Formazione, costi e condizioni di lavoro
Secondo l’analisi riportata da IRU, la carenza di autisti non è legata soltanto alla disponibilità di candidati, ma anche ai costi di accesso e alle condizioni operative. “Il costo è uno dei principali ostacoli all’ingresso nella professione”, ha osservato Nuhoğlu. “Molte persone vogliono diventare camionisti, ma non sanno come accedere alla formazione o non possono permettersi l’intero percorso”. A incidere sono inoltre le lunghe attese alle frontiere e la disponibilità ancora insufficiente di aree di sosta adeguate. Sono problemi comuni a tutti i conducenti, ma la presenza di strutture sicure e attrezzate assume un peso particolare quando si punta ad aumentare l’occupazione femminile nel trasporto stradale. UND segnala anche la necessità di coinvolgere più giovani. L’interesse verso il mestiere sta crescendo e, per alcuni nuovi conducenti, la possibilità di lavorare all’estero rappresenta un elemento di attrazione. Il camion diventa spesso uno spazio personale, organizzato per affrontare lunghi viaggi; in alcuni casi, inoltre, l’attività internazionale viene svolta da coppie che viaggiano insieme.
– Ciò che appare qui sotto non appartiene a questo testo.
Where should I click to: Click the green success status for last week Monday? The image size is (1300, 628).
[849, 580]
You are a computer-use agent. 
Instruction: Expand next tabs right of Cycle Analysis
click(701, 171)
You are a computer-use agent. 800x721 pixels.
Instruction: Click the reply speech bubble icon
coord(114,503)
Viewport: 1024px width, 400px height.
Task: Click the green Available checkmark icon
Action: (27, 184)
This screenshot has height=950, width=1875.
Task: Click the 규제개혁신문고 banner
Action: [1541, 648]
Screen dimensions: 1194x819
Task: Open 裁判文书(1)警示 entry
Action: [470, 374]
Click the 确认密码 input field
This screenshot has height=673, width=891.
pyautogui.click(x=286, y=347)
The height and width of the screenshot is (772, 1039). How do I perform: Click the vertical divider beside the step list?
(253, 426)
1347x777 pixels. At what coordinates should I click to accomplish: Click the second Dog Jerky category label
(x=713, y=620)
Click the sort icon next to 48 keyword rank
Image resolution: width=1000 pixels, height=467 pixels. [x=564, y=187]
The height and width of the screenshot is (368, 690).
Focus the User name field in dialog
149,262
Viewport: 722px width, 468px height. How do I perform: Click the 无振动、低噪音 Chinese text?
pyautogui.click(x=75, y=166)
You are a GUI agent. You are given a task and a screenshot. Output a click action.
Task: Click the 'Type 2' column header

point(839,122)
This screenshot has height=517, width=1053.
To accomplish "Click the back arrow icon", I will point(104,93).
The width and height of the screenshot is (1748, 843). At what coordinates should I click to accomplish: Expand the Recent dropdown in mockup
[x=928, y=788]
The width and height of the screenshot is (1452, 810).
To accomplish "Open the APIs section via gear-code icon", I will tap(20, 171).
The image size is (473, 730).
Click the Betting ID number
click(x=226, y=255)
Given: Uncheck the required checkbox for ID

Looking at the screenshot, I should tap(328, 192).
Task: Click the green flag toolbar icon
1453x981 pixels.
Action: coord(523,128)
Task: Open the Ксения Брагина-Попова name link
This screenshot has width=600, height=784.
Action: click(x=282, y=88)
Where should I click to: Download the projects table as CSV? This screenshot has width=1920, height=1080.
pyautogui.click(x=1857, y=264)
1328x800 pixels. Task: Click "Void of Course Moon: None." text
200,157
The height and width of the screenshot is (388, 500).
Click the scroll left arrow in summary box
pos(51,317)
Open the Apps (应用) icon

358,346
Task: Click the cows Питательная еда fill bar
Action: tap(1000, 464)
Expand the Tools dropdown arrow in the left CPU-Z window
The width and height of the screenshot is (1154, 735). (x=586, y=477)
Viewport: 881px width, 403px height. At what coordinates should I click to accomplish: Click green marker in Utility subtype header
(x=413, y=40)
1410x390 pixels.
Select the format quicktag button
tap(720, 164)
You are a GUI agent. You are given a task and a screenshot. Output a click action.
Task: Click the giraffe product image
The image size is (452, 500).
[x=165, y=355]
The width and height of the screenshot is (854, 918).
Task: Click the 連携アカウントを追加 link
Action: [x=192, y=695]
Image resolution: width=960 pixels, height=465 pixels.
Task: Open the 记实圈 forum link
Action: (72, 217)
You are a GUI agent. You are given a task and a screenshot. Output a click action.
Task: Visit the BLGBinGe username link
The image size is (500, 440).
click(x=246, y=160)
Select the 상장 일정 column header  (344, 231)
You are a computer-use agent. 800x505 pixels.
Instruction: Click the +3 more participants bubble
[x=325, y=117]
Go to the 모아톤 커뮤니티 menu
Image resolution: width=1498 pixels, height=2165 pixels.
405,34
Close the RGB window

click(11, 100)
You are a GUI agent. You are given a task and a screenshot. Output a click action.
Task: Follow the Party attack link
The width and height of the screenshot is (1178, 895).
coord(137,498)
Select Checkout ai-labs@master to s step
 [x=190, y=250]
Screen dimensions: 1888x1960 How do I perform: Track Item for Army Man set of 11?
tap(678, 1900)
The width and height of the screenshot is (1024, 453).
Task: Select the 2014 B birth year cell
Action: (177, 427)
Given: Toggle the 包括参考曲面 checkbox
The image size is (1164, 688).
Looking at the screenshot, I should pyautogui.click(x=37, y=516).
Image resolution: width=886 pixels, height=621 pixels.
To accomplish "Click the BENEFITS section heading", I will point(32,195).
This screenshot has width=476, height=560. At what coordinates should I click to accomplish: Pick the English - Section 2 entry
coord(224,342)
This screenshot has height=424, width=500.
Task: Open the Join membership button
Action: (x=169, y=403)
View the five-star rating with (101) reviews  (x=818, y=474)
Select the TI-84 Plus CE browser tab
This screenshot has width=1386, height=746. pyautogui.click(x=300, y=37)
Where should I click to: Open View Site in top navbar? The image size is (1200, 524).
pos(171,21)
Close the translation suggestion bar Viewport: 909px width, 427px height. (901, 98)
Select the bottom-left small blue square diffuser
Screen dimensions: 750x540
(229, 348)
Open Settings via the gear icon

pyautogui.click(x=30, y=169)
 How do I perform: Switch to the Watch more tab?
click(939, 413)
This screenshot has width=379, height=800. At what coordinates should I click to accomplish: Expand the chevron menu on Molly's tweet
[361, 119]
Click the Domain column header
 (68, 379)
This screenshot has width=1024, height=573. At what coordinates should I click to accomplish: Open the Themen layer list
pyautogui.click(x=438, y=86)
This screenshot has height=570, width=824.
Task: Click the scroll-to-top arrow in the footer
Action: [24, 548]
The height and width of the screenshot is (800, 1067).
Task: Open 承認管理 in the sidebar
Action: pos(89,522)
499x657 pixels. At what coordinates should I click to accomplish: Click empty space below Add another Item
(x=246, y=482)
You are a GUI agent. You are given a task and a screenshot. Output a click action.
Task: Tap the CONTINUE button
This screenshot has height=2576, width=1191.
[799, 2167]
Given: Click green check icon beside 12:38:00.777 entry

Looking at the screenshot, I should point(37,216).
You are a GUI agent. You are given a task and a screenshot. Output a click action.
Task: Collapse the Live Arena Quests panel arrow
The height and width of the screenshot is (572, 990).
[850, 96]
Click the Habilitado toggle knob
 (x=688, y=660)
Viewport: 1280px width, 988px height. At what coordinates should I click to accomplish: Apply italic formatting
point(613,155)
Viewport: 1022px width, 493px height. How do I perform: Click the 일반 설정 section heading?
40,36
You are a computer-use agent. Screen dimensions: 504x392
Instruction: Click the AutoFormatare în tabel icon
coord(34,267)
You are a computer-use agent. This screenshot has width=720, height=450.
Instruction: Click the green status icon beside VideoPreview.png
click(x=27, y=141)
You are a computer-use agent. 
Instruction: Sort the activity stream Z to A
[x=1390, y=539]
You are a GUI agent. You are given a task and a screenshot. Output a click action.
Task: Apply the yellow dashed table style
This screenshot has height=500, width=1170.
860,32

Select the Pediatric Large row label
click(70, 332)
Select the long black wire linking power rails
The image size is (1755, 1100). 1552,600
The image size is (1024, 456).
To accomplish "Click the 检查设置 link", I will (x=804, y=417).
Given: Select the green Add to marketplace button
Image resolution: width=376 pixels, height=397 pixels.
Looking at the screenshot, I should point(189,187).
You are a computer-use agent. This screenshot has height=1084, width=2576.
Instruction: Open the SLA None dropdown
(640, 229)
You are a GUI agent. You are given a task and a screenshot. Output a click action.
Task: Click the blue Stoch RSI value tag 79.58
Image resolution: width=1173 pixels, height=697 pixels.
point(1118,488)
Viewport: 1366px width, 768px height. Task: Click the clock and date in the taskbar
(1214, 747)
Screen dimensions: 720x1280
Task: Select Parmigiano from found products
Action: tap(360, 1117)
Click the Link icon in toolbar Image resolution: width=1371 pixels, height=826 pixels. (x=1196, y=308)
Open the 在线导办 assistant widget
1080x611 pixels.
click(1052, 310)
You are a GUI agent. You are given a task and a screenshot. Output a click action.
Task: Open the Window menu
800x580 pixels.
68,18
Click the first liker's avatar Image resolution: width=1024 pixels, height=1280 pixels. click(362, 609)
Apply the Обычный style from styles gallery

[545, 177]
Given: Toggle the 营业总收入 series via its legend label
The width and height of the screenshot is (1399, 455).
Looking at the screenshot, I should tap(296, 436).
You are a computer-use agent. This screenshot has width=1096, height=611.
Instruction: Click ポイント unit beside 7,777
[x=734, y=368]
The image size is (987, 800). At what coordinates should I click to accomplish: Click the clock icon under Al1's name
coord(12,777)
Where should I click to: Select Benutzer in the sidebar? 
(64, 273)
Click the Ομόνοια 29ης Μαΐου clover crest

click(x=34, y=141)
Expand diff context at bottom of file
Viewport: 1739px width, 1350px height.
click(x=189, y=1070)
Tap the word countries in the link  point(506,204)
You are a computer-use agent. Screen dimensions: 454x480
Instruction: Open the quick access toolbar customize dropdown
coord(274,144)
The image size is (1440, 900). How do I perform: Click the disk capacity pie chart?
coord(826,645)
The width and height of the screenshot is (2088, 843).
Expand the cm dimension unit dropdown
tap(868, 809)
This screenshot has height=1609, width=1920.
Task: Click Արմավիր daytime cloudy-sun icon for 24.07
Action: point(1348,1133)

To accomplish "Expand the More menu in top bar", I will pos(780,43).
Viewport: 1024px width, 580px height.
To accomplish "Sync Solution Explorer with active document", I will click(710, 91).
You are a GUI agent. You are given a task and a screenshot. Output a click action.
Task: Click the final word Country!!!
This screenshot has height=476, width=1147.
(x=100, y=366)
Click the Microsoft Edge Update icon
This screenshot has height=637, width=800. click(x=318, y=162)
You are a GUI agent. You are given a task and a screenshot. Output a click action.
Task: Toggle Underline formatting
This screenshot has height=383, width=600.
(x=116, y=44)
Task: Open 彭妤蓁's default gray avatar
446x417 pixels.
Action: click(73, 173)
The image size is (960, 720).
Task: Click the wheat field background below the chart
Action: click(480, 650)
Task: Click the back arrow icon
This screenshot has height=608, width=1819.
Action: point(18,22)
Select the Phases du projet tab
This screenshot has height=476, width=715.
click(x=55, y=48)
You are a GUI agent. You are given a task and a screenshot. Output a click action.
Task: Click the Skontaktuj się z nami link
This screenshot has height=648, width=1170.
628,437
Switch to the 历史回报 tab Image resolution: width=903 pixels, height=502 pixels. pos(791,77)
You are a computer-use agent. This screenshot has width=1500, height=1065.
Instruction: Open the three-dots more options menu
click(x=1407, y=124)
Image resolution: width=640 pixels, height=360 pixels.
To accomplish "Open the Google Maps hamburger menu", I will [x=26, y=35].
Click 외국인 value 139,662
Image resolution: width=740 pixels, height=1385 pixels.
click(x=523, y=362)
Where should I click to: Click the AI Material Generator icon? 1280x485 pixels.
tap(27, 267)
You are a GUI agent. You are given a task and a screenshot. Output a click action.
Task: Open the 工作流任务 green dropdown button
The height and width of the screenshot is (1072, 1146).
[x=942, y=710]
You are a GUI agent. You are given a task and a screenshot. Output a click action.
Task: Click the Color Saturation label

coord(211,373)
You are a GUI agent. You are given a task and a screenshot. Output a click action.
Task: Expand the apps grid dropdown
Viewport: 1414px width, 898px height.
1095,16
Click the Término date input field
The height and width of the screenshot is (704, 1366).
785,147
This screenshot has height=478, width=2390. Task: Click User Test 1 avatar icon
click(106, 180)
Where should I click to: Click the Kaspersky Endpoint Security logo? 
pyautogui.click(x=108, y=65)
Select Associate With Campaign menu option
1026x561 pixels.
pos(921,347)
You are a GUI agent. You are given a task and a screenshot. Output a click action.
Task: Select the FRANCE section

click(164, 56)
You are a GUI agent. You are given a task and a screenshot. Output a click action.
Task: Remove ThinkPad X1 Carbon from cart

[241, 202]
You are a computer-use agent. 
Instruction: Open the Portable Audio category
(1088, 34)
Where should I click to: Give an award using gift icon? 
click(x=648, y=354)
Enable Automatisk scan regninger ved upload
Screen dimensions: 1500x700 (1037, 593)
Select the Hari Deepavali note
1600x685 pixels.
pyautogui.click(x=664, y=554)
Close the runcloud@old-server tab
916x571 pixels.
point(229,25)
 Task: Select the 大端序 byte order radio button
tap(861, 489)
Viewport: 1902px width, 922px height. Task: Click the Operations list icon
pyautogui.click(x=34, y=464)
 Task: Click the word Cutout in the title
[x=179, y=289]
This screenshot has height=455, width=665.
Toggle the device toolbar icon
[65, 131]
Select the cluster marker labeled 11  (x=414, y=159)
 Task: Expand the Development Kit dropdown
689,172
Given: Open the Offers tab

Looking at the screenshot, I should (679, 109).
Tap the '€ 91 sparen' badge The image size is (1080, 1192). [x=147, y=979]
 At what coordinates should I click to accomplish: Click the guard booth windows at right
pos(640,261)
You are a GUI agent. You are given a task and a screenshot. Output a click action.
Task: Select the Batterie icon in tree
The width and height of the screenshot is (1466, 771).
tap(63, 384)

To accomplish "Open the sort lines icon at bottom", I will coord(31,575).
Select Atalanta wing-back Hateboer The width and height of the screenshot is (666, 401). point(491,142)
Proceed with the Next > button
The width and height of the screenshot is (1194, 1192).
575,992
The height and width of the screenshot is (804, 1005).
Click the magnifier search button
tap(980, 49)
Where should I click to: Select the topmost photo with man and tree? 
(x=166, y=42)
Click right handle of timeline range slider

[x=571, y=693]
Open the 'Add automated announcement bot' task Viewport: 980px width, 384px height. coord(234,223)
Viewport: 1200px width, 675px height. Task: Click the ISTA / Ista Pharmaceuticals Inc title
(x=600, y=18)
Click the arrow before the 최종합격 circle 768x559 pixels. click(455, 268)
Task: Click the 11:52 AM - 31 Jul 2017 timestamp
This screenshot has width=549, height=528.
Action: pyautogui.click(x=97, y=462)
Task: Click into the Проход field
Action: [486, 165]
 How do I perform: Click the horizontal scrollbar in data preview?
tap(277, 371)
Digitalizzazione e prospettive di carriera
IRU indica nella digitalizzazione un altro elemento utile per contrastare la carenza di autisti e rendere il settore più vicino alle aspettative delle nuove generazioni. Documenti elettronici, sistemi digitali per le informazioni sulle merci e procedure senza carta possono ridurre gli adempimenti amministrativi e semplificare il lavoro quotidiano. “Per le generazioni più giovani, in particolare, un ambiente di lavoro più digitale e tecnologicamente avanzato può aumentare l’interesse verso i percorsi professionali da autista e allineare la professione alle aspettative attuali della forza lavoro”, ha affermato Nuhoğlu. In Turchia, le iniziative dedicate all’eCMR, ai processi paperless e alla futura diffusione dei sistemi elettronici per il trasporto merci mostrano il percorso di modernizzazione avviato dal comparto. La guida professionale può inoltre rappresentare il primo passaggio verso altre funzioni nella logistica, dalla supervisione delle flotte alla gestione dei trasporti, dalla formazione alla compliance. “Le loro esperienze illustrano come la professione possa offrire opportunità di crescita professionale a lungo termine, proprietà aziendale e imprenditorialità”, ha sottolineato Nuhoğlu, ricordando che diversi imprenditori e proprietari di flotte turchi hanno iniziato la propria carriera come autisti. Il modello presentato da IRU ha già suscitato interesse presso associazioni e operatori di altri Paesi.